Haidar al-Ubadi, a top official with the Dawa party, a key component of
an alliance of leading Shiite-based parties, blamed Sunni forces from
the Wahhabi branch of Islam for the attack. "The Wahhabis are being fed
intelligence from the Baathists to carry out this slaughter," al-Ubadi
said. "We will hand them victory if we respond in kind." 

Another Shiite cleric, Muhammad Bahr al-Uloum, charged, "They are trying
to ignite a sectarian civil war and prevent elections from going ahead
on time." 

The Saddam Hussein regime had its main base of support among a wealthy
layer of Sunni Arabs, who recognize that the January 30 elections could
register a crowning blow to their former domination. A new government
brought into office with relatively little disruption of the election
process would have greater authority among Iraqis and internationally
than the one installed by U.S. imperialism more than a year after the
March 2003 invasion. 

The U.S. takeover of the city of Fallujah in November was a powerful
military blow to Baathist groups and their allies. Following the brutal
U.S.-led assault on Fallujah, more evidence has been made public of the
central role played by remnants of the Hussein regime in organizing the
attacks on U.S. forces and the Iraqi interim government. 
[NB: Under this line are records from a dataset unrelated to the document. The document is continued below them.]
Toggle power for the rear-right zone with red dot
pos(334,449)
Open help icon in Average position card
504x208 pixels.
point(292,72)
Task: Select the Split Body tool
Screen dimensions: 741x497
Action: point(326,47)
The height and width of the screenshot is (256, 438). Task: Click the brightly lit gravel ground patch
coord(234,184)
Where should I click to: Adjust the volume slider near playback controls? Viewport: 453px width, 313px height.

Having lost their territorial base in Fallujah, the Baathist-led forces
have tried to regroup in sections of Mosul and other former Baathist
strongholds, and more and more are turning to desperate attacks on
civilians. The isolation of these armed groups is also demonstrated by
the fact that the two largest Sunni-based political parties have decided
to participate in the elections, along with the parties with majority
support within the Shiite population and the Kurdish groups in the
north. 

Washington has taken advantage of these kind of attacks to push ahead
with the January 30 elections as the only "democratic" alternative for
Iraqis, and increase the pressure on the Syrian regime to clamp down on
Baathist forces operating from its territory. 

Washington's imperialist allies in the "coalition of the willing" have
continued to back the U.S.-led occupation-all have maintained their
forces in Iraq since the Spanish government withdrew its troops earlier
this year. British prime minister Anthony Blair traveled to Baghdad
December 21 where he confirmed London's support for Washington's
military campaign in Iraq and for holding the January 30 elections on
schedule. Rome and Tokyo have followed suit. In early December the
Japanese government extended the deployment of its 600 soldiers in Iraq
for another year. Simultaneously, a layer of the Japanese ruling class
is seeking to take advantage of the "war on terrorism" to press for a
new military plan that will increase the size of Tokyo's armed forces. 

At a December 20 press conference, U.S. president George Bush continued
Washington's threats against the government of Syrian president Bashar
Al Assad for allegedly aiding Baathists who are "funneling money to the
insurgents" in Iraq. "We have sent messages to the Syrians in the past,
and we will continue to do so," said Bush. "We have tools at our
disposal, a variety of tools ranging from diplomatic tools to economic
pressure. Nothing's taken off the table. And when I said the other day
that I expect these countries [Syria and Iran] to honor the political
process in Iraq without meddling, I meant it." 

A year ago, U.S. Congress passed the Syrian Accountability and Lebanese
Sovereignty Act, which gives the president the authority to impose a
range of sanctions against Damascus, from banning exports to Syria to
freezing Syrian assets in the United States. The legislation demands
that the Syrian government prevent armed groups opposed to the U.S.
occupation of Iraq from entering its country; shut down the offices of
Palestinian groups that Washington labels as "terrorist"; withdraw its
troops from Lebanon; and halt any development of medium- and long-range
missile systems. 

As a reminder of the "tools" Washington has available, the U.S. military
ordered fighter jets to strike positions of "extremists" along the
Iraqi-Syrian border in early December.